It was common for monks to have difficulty thinking of a person they know who experienced a given symptom. For example, the majority (4) of the monks reported that they could not think of anyone they know who has experienced feeling like a failure or having low self-esteem (item 5). However, for other symptoms, monks were able to call to mind someone they know who has experienced that symptom. For example, with reference to sleep difficulty (item 3), one monk stated, “I could think of one monk from my monastery, you know, who was-who was very old, and he had so much trouble, you know, sleeping, difficulty in falling asleep. And it might be because of his health or because of his age. He would often, you know, cry all throughout the night, so I know of that person.”

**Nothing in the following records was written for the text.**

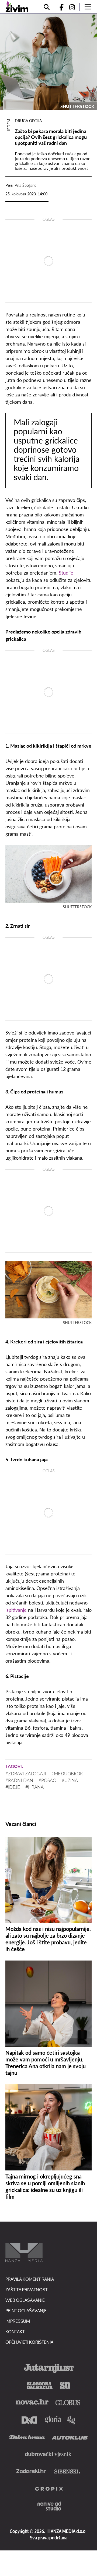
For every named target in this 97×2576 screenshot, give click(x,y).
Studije (66, 572)
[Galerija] (48, 61)
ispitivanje (16, 1609)
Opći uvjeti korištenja (29, 2342)
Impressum (17, 2321)
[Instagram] (74, 7)
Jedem (8, 125)
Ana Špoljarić (25, 185)
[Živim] (16, 6)
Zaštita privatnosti (26, 2289)
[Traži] (46, 7)
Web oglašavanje (25, 2300)
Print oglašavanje (26, 2310)
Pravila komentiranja (29, 2279)
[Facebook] (59, 7)
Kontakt (15, 2331)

The interviewees’ ability to think of someone they know who experienced each symptom may be related to the degree of stigma surrounding the disclosure of each of the depressive symptoms. There were several symptoms that the monks felt would carry stigma and for which people might feel embarrassed to discuss, particularly eating too much (4 monks noted that people would feel embarrassed to admit this) and thoughts of suicide (all the monks indicated that people may feel uncomfortable sharing thoughts of suicide). Half of the monastics reported that people might feel uncomfortable disclosing that they have trouble concentrating on their studies. One monk explained an inherent tension involved in answering the questionnaire: “So [I] think it will be-people may struggle depending on their, you know, their outlook. For instance, the monastics are encouraged to, you know, speak truth and be honest. So, you know, even if you are not-feeling even if you are feeling hopeless and, you know, feeling down, you might be tempted to answer in the opposite but, you know, that ethically that will be wrong. So, there would be this tension. On the other hand, you know, people might feel a little embarrassed or uncomfortable, you know, revealing that they are feeling down or hopeless.”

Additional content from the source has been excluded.